§ DIRECTIONS FOR THIS TASK
Every line below is to be given again precisely; images are to be left out.

[RECORDS SHOWN — start]

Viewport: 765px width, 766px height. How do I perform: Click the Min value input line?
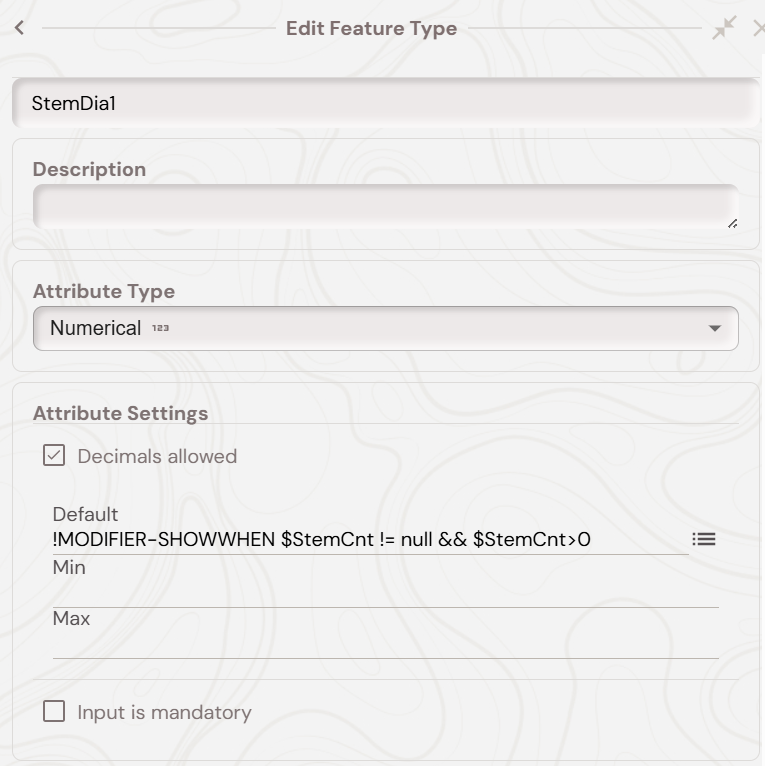pyautogui.click(x=385, y=594)
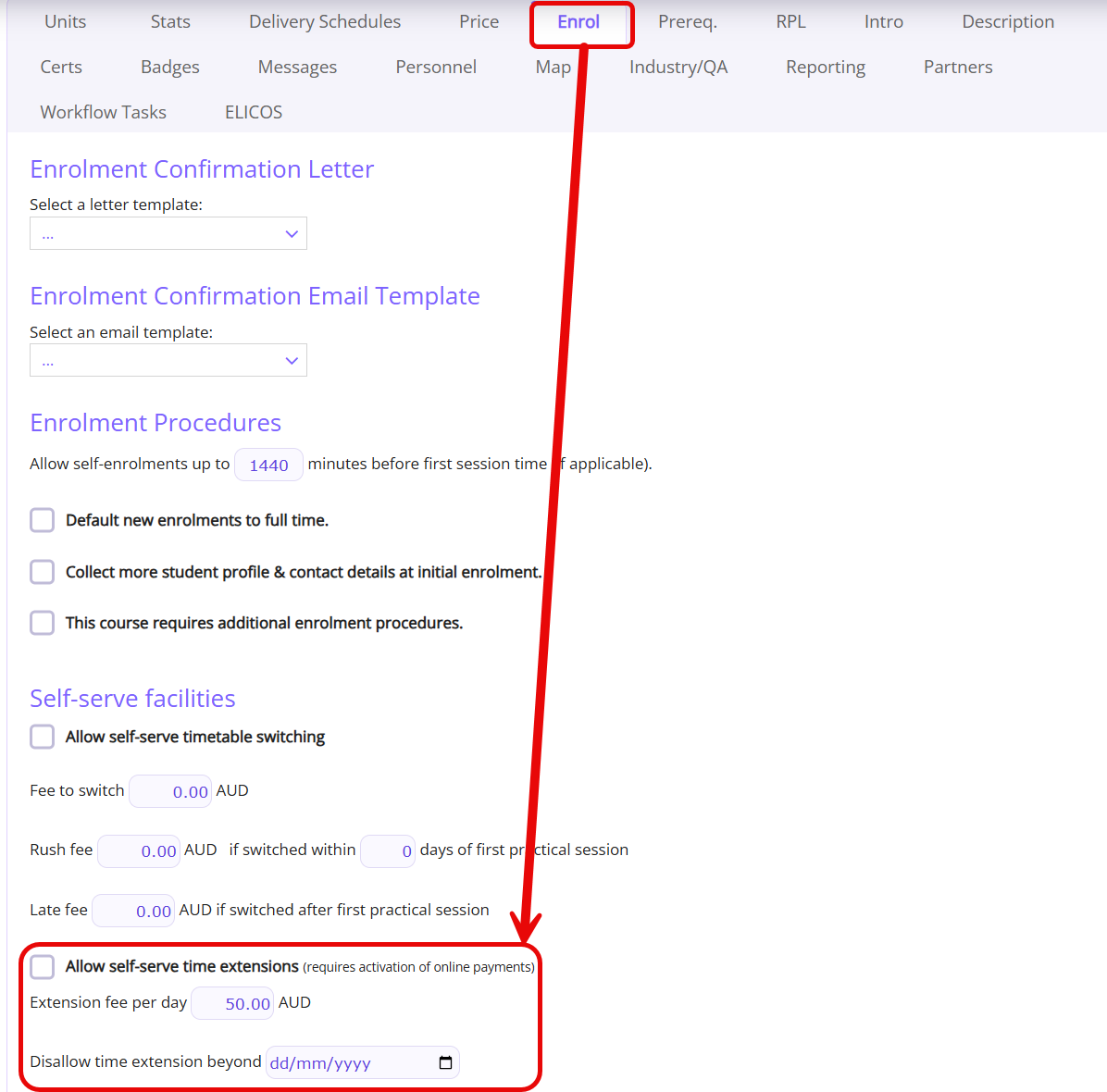Focus the Fee to switch amount field
Viewport: 1107px width, 1092px height.
pyautogui.click(x=170, y=791)
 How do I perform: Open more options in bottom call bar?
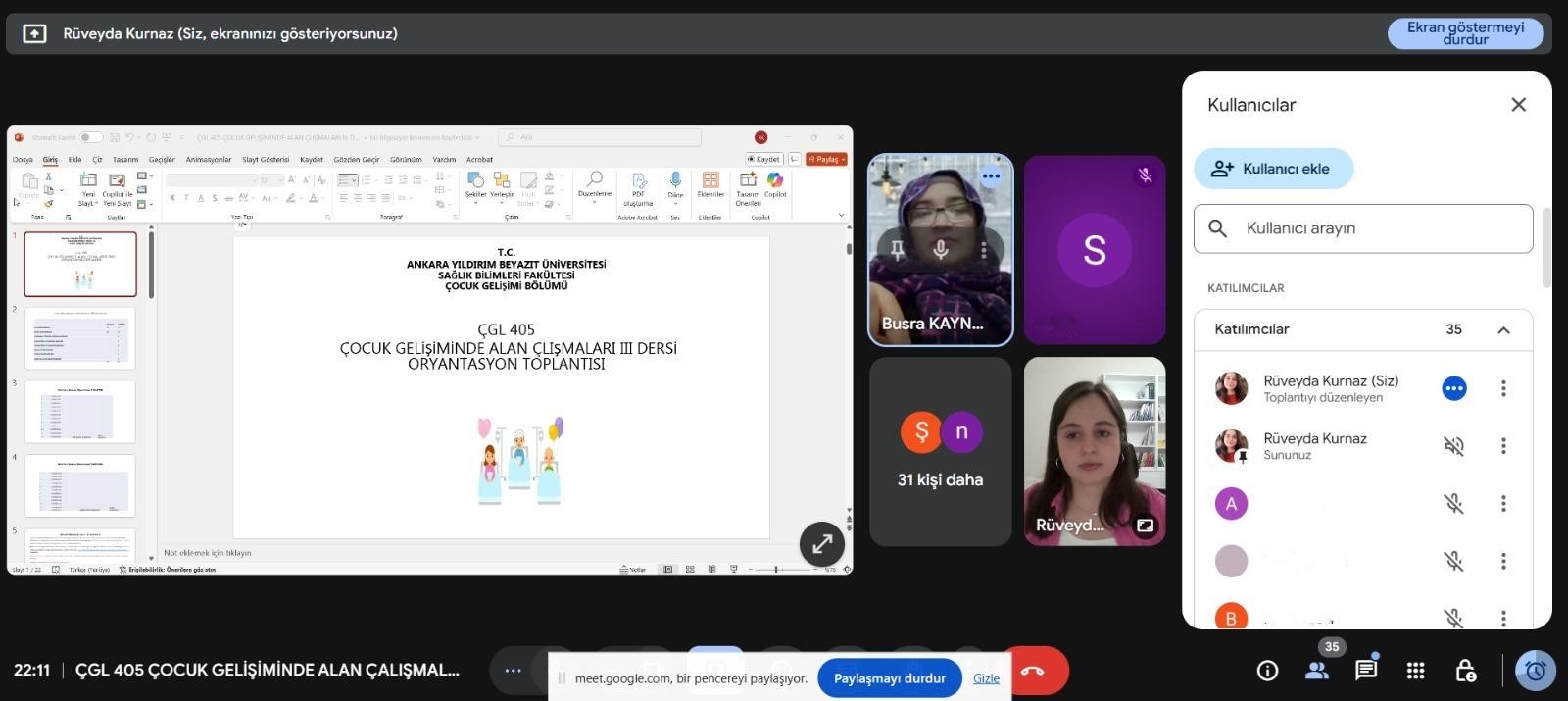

[RECORDS SHOWN — finish]

§ YOUR SOLUTION
Viewport: 765px width, 766px height. How do I perform: Click the Min value input line?
pyautogui.click(x=385, y=594)
Focus the Fee to switch amount field
Viewport: 1107px width, 1092px height.
pyautogui.click(x=170, y=791)
 How do I perform: Open more options in bottom call bar?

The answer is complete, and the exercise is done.